**Raw records**
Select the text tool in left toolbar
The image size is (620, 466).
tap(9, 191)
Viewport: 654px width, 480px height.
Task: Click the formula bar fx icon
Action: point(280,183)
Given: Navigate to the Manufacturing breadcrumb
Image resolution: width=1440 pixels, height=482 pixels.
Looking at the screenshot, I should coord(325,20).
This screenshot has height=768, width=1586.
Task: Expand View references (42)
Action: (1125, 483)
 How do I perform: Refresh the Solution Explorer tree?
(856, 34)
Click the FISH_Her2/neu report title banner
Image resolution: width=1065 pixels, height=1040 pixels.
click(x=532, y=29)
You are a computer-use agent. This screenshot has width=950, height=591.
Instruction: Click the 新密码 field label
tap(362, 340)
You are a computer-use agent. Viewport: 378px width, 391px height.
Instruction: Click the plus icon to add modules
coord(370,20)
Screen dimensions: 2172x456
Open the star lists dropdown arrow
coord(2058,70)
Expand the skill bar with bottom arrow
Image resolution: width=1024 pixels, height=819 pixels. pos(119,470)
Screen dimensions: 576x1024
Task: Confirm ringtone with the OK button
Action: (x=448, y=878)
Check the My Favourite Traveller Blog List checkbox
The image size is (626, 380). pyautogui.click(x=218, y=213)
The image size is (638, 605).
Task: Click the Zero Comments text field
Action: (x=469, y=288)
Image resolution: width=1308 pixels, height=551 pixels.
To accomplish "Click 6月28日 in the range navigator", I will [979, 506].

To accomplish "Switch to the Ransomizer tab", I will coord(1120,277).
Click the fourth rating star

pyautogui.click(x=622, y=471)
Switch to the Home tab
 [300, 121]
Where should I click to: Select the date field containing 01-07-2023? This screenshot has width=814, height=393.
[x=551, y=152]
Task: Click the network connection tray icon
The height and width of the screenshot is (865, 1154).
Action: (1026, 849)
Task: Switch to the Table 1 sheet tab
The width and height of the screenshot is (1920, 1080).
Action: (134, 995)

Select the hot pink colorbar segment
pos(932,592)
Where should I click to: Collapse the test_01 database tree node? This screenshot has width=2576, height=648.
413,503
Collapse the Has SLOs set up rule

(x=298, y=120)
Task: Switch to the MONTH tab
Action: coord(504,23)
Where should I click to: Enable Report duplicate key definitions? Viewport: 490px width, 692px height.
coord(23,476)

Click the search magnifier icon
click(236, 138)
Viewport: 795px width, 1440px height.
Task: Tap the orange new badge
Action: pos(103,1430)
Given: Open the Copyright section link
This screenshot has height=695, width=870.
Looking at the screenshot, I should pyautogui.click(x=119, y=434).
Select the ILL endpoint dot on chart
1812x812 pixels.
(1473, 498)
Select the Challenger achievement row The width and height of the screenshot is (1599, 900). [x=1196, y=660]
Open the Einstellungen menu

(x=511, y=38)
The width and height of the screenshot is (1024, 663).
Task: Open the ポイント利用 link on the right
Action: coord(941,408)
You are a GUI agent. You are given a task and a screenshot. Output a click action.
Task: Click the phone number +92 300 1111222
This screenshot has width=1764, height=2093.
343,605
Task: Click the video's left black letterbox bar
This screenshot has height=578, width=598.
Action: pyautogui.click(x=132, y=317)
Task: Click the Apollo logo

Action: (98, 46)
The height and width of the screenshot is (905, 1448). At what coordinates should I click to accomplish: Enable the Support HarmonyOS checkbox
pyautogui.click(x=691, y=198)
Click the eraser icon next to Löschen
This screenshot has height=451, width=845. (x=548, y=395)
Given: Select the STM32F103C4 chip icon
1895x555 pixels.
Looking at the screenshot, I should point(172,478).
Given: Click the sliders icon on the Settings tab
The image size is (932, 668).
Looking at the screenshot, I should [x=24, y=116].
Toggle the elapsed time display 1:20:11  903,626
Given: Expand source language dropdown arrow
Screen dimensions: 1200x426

**Problem to solve**
Extract every line of the records above and reproduce each one verbatim, keeping the original order.

**Answer to this task**
Select the text tool in left toolbar
The image size is (620, 466).
tap(9, 191)
Viewport: 654px width, 480px height.
Task: Click the formula bar fx icon
Action: point(280,183)
Given: Navigate to the Manufacturing breadcrumb
Image resolution: width=1440 pixels, height=482 pixels.
Looking at the screenshot, I should coord(325,20).
This screenshot has height=768, width=1586.
Task: Expand View references (42)
Action: (1125, 483)
 How do I perform: Refresh the Solution Explorer tree?
(856, 34)
Click the FISH_Her2/neu report title banner
Image resolution: width=1065 pixels, height=1040 pixels.
click(x=532, y=29)
You are a computer-use agent. This screenshot has width=950, height=591.
Instruction: Click the 新密码 field label
tap(362, 340)
You are a computer-use agent. Viewport: 378px width, 391px height.
Instruction: Click the plus icon to add modules
coord(370,20)
Screen dimensions: 2172x456
Open the star lists dropdown arrow
coord(2058,70)
Expand the skill bar with bottom arrow
Image resolution: width=1024 pixels, height=819 pixels. pos(119,470)
Screen dimensions: 576x1024
Task: Confirm ringtone with the OK button
Action: (x=448, y=878)
Check the My Favourite Traveller Blog List checkbox
The image size is (626, 380). pyautogui.click(x=218, y=213)
The image size is (638, 605).
Task: Click the Zero Comments text field
Action: (x=469, y=288)
Image resolution: width=1308 pixels, height=551 pixels.
To accomplish "Click 6月28日 in the range navigator", I will [979, 506].

To accomplish "Switch to the Ransomizer tab", I will coord(1120,277).
Click the fourth rating star

pyautogui.click(x=622, y=471)
Switch to the Home tab
 [300, 121]
Where should I click to: Select the date field containing 01-07-2023? This screenshot has width=814, height=393.
[x=551, y=152]
Task: Click the network connection tray icon
The height and width of the screenshot is (865, 1154).
Action: (1026, 849)
Task: Switch to the Table 1 sheet tab
The width and height of the screenshot is (1920, 1080).
Action: (134, 995)

Select the hot pink colorbar segment
pos(932,592)
Where should I click to: Collapse the test_01 database tree node? This screenshot has width=2576, height=648.
413,503
Collapse the Has SLOs set up rule

(x=298, y=120)
Task: Switch to the MONTH tab
Action: coord(504,23)
Where should I click to: Enable Report duplicate key definitions? Viewport: 490px width, 692px height.
coord(23,476)

Click the search magnifier icon
click(236, 138)
Viewport: 795px width, 1440px height.
Task: Tap the orange new badge
Action: pos(103,1430)
Given: Open the Copyright section link
This screenshot has height=695, width=870.
Looking at the screenshot, I should pyautogui.click(x=119, y=434).
Select the ILL endpoint dot on chart
1812x812 pixels.
(1473, 498)
Select the Challenger achievement row The width and height of the screenshot is (1599, 900). [x=1196, y=660]
Open the Einstellungen menu

(x=511, y=38)
The width and height of the screenshot is (1024, 663).
Task: Open the ポイント利用 link on the right
Action: coord(941,408)
You are a GUI agent. You are given a task and a screenshot. Output a click action.
Task: Click the phone number +92 300 1111222
This screenshot has width=1764, height=2093.
343,605
Task: Click the video's left black letterbox bar
This screenshot has height=578, width=598.
Action: pyautogui.click(x=132, y=317)
Task: Click the Apollo logo

Action: (98, 46)
The height and width of the screenshot is (905, 1448). At what coordinates should I click to accomplish: Enable the Support HarmonyOS checkbox
pyautogui.click(x=691, y=198)
Click the eraser icon next to Löschen
This screenshot has height=451, width=845. (x=548, y=395)
Given: Select the STM32F103C4 chip icon
1895x555 pixels.
Looking at the screenshot, I should point(172,478).
Given: Click the sliders icon on the Settings tab
The image size is (932, 668).
Looking at the screenshot, I should [x=24, y=116].
Toggle the elapsed time display 1:20:11  903,626
Given: Expand source language dropdown arrow
Screen dimensions: 1200x426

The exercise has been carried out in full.